(What needs to be done): No pictures belong in the result; set down exactly the lines from the one containing "Image resolution: width=600" through the final line of the listing, and nothing more.

== Segment start ==

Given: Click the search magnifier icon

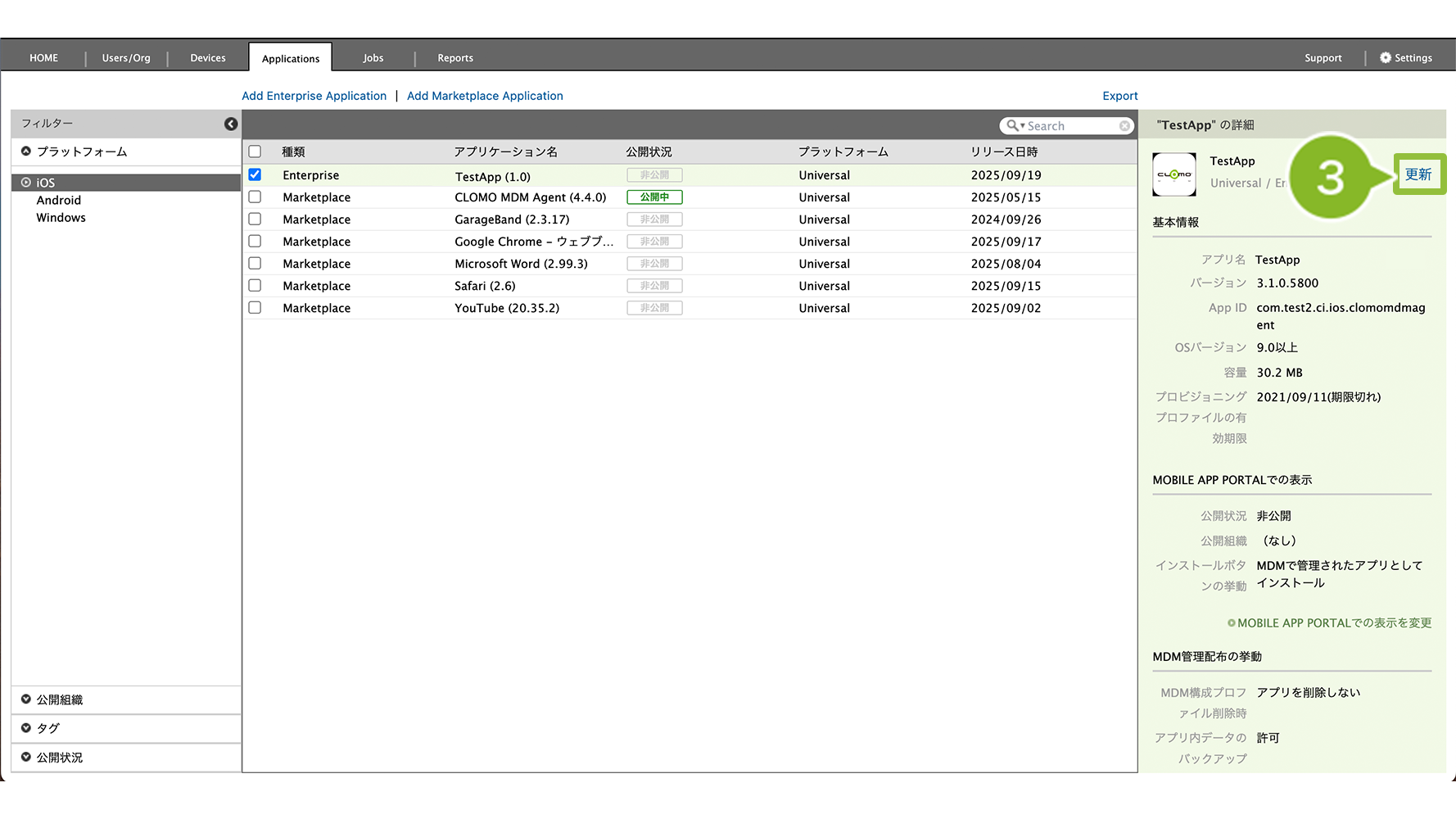Looking at the screenshot, I should pyautogui.click(x=1013, y=125).
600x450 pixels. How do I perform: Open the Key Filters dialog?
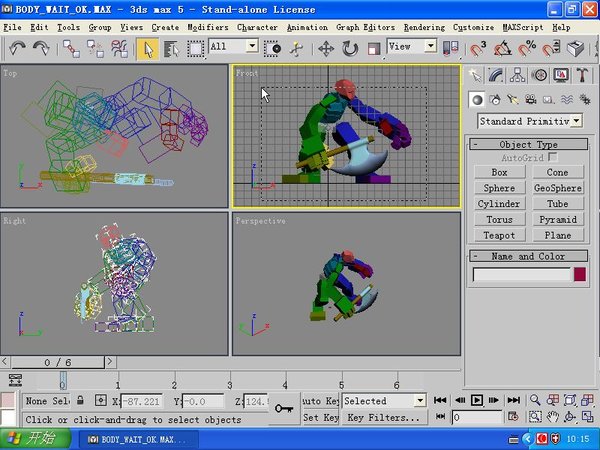coord(383,418)
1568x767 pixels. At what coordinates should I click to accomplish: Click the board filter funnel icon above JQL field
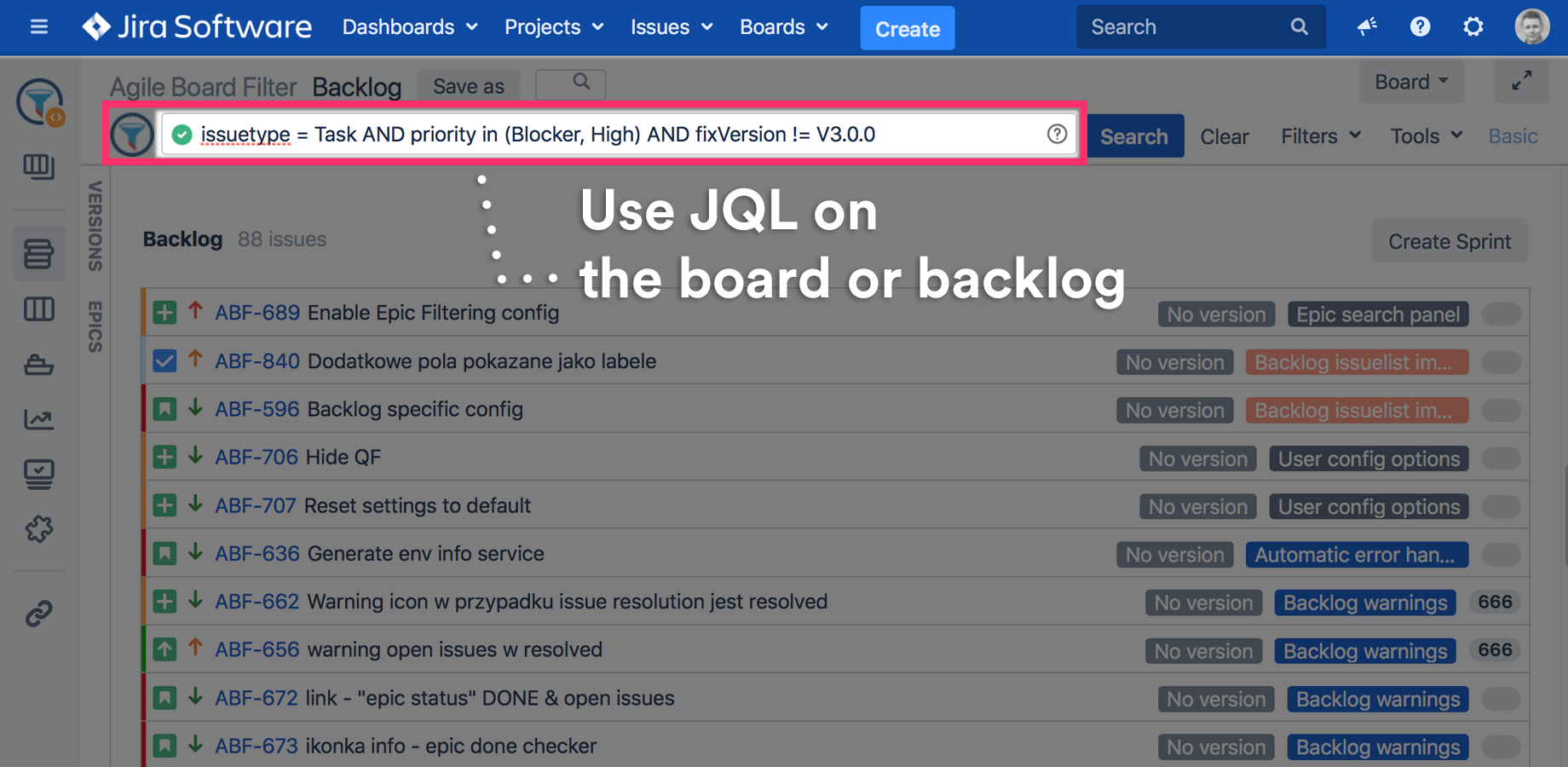(x=132, y=134)
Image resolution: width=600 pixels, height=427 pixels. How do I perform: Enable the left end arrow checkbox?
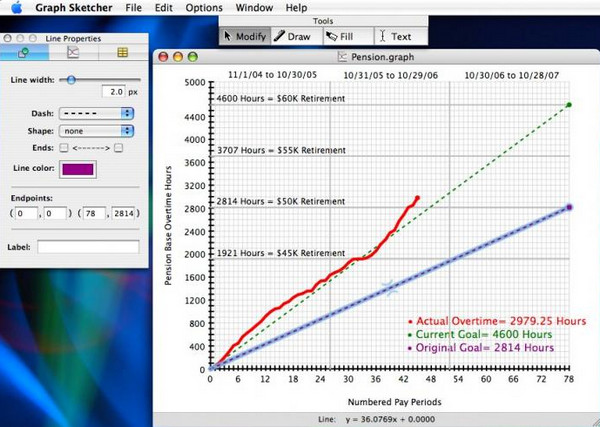click(x=64, y=148)
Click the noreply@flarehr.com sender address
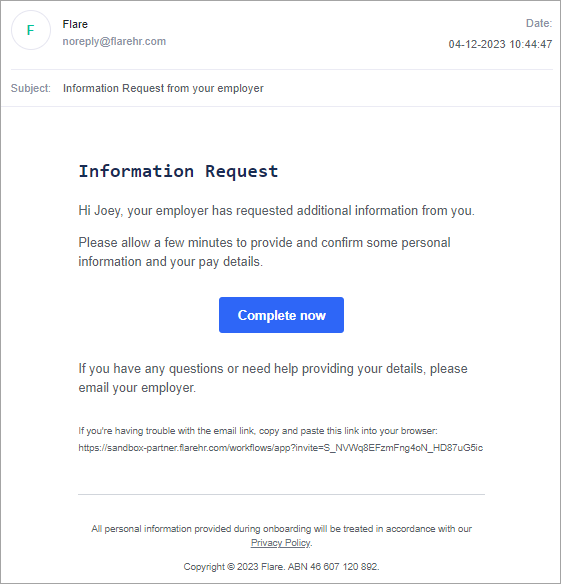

== Segment end ==

(Task solution):
Image resolution: width=600 pixels, height=427 pixels. How do I perform: Enable the left end arrow checkbox?
click(x=64, y=148)
Click the noreply@flarehr.com sender address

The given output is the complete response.